MATERIAL SUPPLIED section start
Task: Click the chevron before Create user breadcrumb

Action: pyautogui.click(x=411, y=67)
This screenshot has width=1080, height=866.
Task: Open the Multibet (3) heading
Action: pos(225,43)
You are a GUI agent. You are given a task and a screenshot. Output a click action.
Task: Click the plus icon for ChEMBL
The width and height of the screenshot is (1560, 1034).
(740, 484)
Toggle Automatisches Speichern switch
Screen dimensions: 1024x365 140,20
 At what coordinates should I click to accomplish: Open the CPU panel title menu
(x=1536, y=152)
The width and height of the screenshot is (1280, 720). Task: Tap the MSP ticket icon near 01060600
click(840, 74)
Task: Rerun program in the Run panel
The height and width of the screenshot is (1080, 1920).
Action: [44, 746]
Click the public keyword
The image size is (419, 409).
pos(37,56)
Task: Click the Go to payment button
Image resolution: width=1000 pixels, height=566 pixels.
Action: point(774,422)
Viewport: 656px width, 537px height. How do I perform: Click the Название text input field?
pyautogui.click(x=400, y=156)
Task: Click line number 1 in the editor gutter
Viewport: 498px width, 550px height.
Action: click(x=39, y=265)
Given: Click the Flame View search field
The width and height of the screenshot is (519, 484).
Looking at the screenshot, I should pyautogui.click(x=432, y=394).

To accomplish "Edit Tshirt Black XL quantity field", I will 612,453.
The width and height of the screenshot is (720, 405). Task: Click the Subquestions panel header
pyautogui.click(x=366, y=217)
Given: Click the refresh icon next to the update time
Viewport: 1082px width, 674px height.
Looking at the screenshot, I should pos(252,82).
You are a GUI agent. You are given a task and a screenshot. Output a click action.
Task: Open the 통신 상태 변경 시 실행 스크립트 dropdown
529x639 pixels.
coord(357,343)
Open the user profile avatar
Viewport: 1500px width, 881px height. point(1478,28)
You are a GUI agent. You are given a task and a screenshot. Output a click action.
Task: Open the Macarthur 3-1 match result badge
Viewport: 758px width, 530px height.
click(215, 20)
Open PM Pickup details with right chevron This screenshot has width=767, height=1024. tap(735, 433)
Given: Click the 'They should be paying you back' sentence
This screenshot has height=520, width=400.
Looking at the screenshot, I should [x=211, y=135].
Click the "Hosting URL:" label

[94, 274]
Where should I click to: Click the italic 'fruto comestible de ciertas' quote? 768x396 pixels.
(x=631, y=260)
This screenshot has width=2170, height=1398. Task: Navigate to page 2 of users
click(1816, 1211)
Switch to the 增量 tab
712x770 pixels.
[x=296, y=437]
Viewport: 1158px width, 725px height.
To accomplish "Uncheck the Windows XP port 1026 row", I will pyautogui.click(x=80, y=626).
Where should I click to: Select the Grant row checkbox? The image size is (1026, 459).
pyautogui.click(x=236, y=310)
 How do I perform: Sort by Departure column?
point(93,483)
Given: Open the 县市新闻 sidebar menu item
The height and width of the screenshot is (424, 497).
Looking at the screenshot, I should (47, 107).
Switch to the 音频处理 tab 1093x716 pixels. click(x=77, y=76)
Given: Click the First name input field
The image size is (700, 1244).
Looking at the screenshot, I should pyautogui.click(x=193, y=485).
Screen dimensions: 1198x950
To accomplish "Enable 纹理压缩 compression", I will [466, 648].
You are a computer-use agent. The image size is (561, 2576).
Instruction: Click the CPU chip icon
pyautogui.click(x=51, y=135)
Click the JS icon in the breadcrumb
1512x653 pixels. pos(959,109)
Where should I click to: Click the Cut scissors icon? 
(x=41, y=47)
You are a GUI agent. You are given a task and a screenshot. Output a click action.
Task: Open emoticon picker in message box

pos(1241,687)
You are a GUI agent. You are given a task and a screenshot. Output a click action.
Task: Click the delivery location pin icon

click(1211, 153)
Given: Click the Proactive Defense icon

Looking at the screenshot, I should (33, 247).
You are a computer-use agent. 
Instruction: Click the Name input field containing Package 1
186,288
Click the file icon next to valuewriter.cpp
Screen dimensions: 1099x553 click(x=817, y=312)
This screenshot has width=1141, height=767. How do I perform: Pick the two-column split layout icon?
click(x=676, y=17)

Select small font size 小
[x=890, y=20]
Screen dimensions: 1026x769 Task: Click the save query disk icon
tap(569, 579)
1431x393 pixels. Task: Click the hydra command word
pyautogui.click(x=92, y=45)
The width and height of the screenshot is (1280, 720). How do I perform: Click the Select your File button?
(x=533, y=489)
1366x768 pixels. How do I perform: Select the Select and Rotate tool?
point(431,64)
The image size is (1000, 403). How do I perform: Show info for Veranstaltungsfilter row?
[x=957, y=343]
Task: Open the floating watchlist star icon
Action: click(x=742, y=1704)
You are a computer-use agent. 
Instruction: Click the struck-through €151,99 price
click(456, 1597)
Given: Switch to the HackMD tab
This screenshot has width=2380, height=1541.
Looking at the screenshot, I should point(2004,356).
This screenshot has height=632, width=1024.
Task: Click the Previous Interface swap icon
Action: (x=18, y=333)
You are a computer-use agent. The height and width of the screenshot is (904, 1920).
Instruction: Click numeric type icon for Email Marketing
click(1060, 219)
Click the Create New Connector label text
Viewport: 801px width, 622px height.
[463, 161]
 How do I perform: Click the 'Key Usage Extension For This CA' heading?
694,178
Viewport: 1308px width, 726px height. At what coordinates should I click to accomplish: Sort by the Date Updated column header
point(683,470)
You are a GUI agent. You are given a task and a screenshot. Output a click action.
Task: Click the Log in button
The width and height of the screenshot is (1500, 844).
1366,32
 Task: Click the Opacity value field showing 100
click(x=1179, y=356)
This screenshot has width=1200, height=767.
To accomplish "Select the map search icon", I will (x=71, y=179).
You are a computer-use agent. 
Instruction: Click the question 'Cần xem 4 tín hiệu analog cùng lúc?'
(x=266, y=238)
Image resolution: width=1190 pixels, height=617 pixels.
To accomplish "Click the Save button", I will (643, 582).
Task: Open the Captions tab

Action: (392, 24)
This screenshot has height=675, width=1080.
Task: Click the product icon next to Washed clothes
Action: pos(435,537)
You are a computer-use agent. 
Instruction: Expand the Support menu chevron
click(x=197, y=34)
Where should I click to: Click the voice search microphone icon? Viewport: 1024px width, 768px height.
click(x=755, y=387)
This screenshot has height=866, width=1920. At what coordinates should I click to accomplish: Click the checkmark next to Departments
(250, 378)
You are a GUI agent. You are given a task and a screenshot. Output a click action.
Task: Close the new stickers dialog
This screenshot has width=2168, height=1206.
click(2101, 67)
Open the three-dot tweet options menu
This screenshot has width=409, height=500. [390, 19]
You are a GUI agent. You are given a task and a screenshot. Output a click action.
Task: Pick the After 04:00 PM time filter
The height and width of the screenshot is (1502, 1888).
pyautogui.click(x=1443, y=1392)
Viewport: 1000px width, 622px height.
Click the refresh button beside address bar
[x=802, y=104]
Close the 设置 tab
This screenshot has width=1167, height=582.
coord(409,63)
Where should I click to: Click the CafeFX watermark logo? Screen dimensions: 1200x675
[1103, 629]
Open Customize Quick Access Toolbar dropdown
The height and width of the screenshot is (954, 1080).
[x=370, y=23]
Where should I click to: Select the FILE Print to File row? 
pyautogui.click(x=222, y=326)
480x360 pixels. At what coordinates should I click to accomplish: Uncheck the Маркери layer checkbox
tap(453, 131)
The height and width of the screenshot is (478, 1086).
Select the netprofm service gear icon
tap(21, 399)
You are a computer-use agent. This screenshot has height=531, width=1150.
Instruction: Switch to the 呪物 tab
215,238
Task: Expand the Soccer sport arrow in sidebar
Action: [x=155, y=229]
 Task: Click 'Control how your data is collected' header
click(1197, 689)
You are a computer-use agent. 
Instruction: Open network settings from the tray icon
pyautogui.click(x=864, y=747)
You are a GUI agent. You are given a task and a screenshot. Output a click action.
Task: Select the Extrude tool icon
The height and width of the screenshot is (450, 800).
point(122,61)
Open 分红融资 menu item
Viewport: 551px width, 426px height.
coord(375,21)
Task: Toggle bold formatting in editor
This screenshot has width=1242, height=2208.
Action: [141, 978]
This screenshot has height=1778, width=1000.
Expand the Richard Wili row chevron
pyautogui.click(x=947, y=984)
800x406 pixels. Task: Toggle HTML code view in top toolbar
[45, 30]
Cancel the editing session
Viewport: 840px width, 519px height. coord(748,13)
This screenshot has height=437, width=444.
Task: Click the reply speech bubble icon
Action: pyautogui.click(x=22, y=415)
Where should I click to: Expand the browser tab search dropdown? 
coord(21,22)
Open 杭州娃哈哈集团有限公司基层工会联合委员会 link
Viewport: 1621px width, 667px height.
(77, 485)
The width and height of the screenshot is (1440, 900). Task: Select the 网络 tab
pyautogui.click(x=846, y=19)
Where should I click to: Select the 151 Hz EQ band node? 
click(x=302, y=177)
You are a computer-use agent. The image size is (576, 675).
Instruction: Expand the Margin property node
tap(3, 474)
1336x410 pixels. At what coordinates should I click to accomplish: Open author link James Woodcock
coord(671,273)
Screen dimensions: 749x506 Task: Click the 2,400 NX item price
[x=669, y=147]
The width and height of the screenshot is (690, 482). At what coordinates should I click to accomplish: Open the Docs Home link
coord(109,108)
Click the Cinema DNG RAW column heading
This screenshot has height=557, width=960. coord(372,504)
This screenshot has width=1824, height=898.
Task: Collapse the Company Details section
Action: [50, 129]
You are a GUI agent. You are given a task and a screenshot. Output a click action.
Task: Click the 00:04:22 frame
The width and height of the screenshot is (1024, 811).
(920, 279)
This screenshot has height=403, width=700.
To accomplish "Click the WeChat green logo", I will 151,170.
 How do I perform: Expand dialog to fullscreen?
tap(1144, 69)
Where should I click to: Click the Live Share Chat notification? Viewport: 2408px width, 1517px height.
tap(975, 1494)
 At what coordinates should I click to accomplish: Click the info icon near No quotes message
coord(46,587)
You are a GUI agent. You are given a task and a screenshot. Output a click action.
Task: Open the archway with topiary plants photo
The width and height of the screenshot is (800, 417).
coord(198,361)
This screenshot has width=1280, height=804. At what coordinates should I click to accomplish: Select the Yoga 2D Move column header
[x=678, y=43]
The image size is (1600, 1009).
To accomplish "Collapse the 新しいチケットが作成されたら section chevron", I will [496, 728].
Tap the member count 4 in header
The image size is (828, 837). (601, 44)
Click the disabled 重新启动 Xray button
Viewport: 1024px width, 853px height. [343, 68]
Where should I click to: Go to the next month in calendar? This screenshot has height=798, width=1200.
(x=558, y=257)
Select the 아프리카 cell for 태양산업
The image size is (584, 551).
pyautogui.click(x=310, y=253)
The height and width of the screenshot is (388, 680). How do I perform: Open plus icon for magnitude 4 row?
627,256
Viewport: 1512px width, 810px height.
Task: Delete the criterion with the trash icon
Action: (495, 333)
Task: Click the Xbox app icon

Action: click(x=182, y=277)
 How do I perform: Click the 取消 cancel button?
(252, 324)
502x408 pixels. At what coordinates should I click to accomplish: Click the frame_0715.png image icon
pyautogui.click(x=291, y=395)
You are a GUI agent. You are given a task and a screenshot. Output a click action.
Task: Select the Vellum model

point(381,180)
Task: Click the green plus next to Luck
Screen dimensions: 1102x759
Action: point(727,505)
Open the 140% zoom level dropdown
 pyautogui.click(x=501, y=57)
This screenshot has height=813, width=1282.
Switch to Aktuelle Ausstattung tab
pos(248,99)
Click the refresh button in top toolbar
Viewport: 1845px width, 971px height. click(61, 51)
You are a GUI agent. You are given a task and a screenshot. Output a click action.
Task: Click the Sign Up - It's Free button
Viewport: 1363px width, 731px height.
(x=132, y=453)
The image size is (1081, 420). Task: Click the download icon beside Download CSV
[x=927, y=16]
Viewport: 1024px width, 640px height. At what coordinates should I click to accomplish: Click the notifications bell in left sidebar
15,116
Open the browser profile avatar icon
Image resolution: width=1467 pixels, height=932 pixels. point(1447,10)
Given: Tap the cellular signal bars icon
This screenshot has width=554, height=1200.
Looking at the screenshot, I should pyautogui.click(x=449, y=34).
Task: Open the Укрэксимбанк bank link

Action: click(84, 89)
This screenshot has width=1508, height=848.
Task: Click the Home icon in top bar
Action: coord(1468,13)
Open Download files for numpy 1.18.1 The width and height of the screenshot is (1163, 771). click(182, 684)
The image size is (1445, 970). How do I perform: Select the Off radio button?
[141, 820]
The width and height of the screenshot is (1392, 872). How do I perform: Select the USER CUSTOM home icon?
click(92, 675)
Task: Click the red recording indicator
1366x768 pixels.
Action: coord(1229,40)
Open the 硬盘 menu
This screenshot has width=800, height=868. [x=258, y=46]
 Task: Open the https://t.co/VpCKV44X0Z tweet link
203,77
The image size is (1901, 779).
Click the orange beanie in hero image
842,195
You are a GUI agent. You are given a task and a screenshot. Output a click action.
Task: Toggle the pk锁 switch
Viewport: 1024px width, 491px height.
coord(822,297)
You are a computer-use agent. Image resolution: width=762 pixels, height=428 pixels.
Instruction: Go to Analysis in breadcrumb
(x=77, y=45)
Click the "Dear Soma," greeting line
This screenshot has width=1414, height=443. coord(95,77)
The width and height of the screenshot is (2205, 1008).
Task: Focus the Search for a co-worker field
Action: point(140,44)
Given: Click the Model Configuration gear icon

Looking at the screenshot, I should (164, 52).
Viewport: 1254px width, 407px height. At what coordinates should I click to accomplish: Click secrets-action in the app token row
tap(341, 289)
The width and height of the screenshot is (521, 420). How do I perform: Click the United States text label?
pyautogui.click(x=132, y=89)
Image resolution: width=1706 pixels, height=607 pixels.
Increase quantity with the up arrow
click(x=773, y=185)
MATERIAL SUPPLIED section end
▸ WORK INSTRUCTIONS
Report how many lines in the data contain the word "will", with no words besides the number.

▸ WRITTEN REPLY
7